HIV-1 minority resistance mutations detected with Next Generation Sequencing in treatment naïve patients are not explained by past transmission events.

Background: Sanger based sequencing (SBS) is the gold standard method for detection of HIV-1 transmitted drug resistance mutations (TDRM). SBS allows for detection of TDRM present in ?20% of the viral population. Next generation sequencing (NGS) methods can detect minority variants (MV) at significantly lower occurrences than SBS and might therefore not only improve TDRM-surveillance but also information about suitable HIV-therapeutics at treatment-baseline. Objectives: To evaluate the potential advantages of NGS as compared to the golden-standard SBS analysis in assessment of TDRM prevalence among HIV-1-treatment naïve patients at different clinical stages of presentation (late presenters (LP) versus non-late presenters (NLP)). Study design: Samples from 93 patients (53 LP and 40 non-late presenters) diagnosed during the period of 2001-2016 were used to generate duplicated RT-PCR products of the pol gene.

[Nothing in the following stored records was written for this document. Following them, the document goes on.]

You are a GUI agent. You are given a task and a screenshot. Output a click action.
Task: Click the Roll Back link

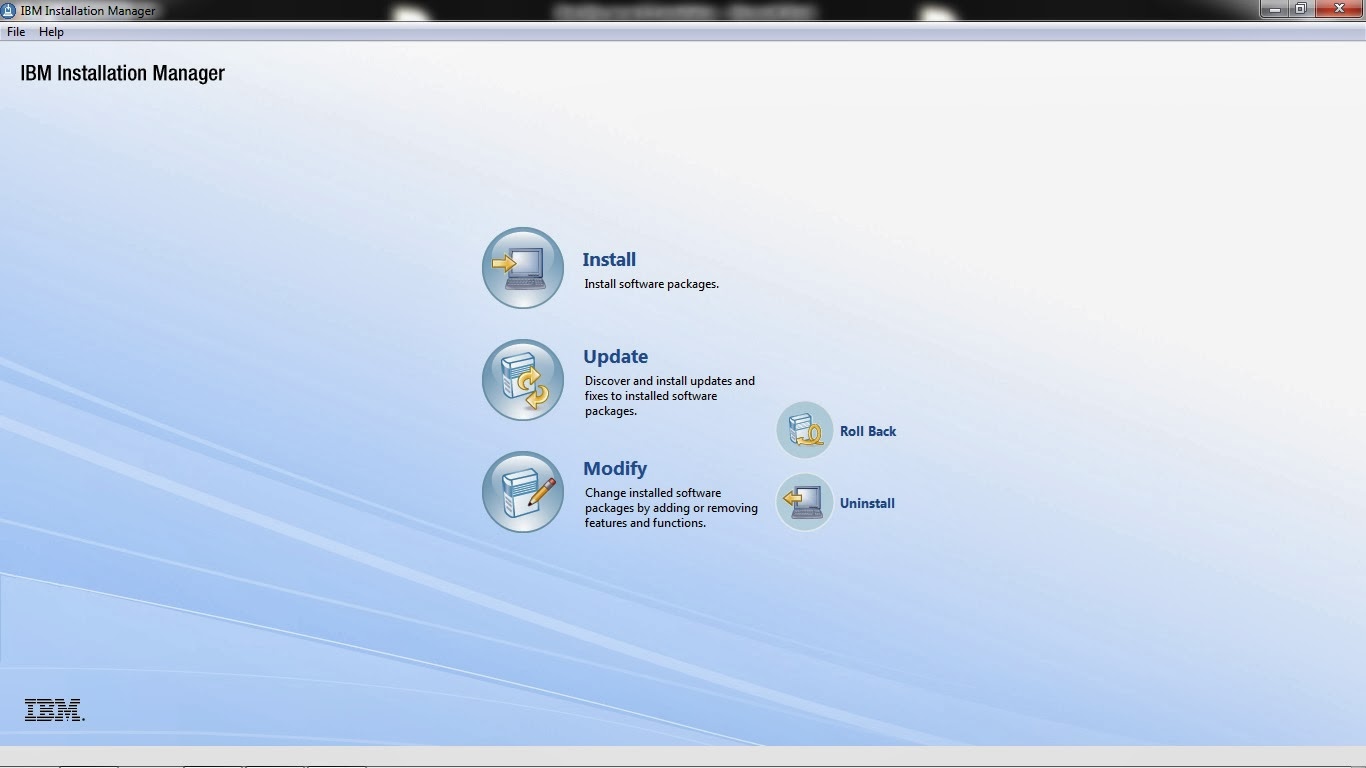pos(868,431)
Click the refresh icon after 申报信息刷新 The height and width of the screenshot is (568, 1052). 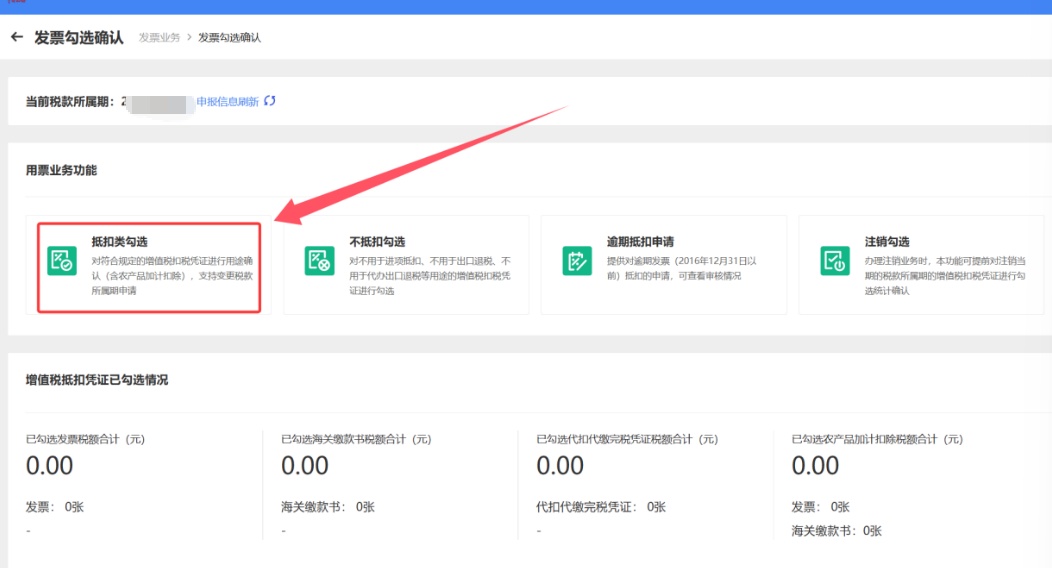[269, 101]
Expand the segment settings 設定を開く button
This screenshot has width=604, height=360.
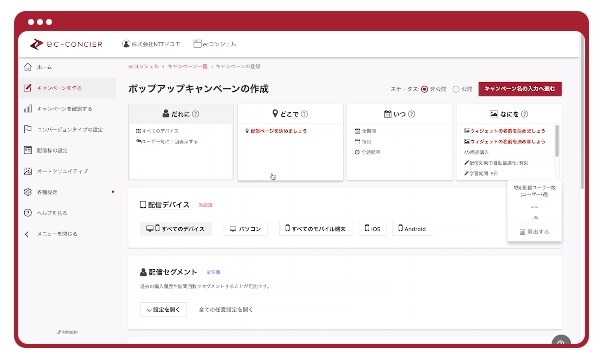(163, 310)
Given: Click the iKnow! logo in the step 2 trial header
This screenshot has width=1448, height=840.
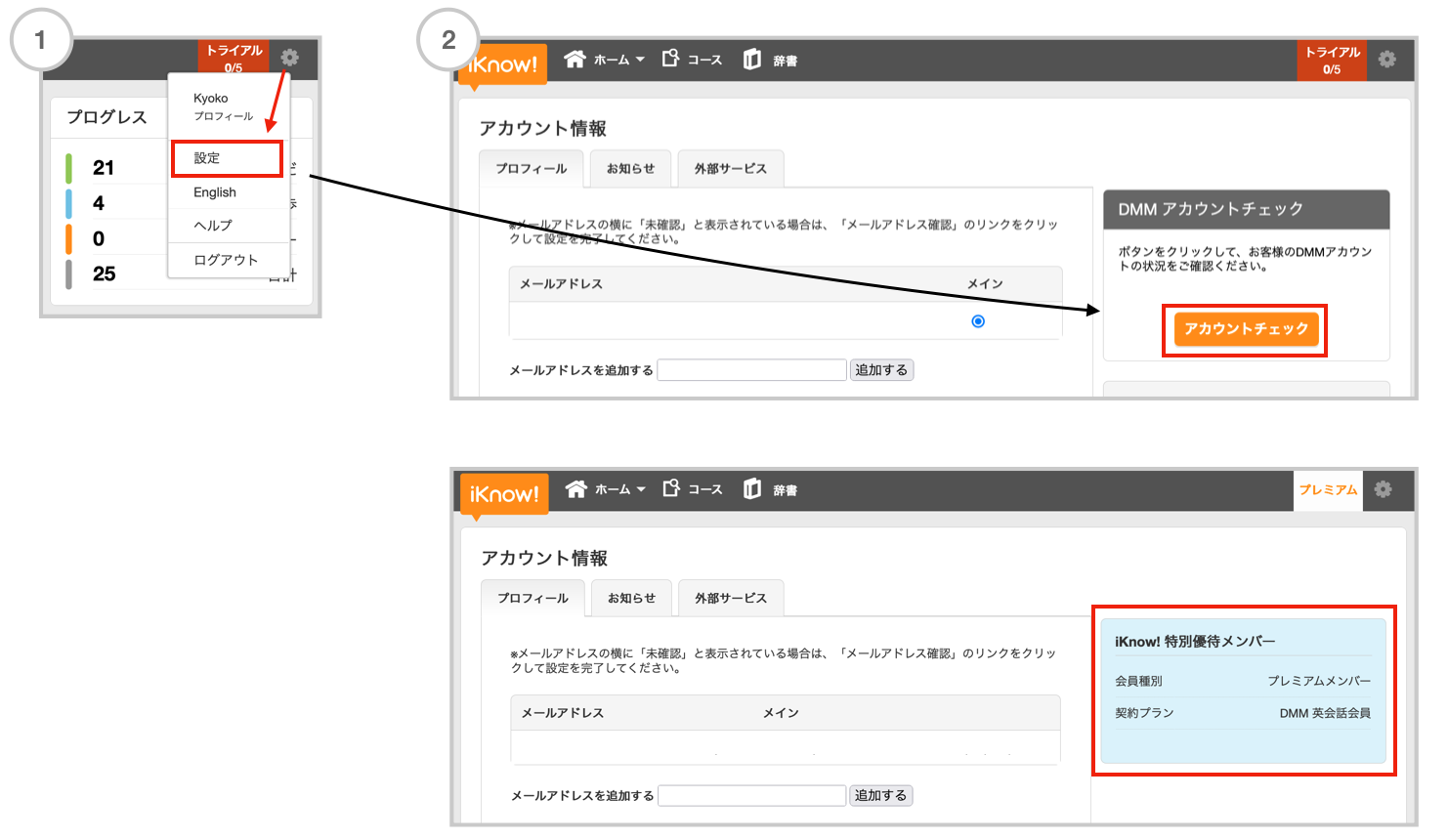Looking at the screenshot, I should pos(502,64).
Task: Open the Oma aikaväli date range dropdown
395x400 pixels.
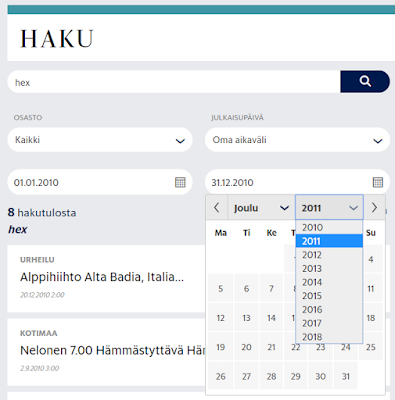Action: [x=297, y=140]
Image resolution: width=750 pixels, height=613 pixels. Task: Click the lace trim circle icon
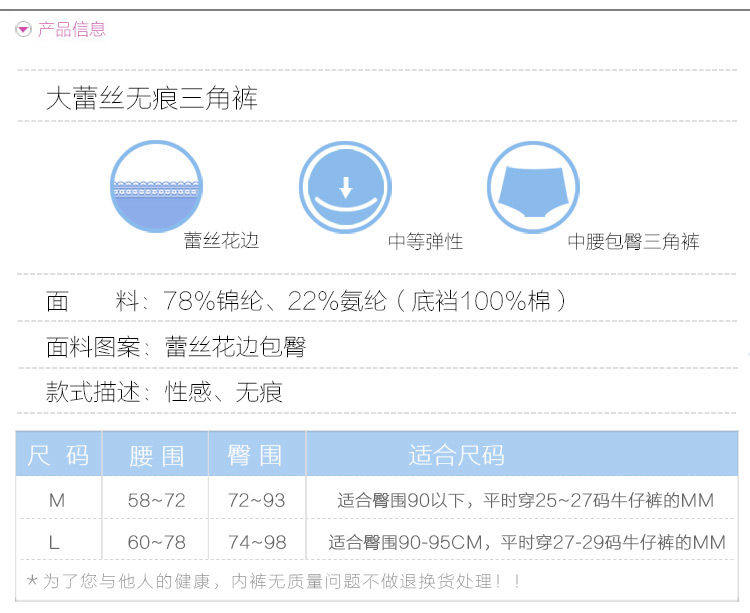[x=156, y=187]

PCR products were subsequently analyzed by NGS on the Illumina MiSeq platform. TDRM were identified from phylogenetic cluster analysis of possible matching sequences. Results: A total of 70 drug resistance mutations (DRM) and 8 TDRM were detected by NGS at the 1% cut-off level as compared with 18 DRM detected by SBS. However, all eight identified TDRM were also detectable by SBS. Significantly more DRM were detected by NGS in HIV-specimens from LP, which also harbored more diverse and less identical sequences. Conclusion: This study using NGS rejects the hypothesis that the true TDRM prevalence is under-reported due to limitations in the current ability to detect minority TDRM by SBS. However, NGS improved detection of DRM among LP.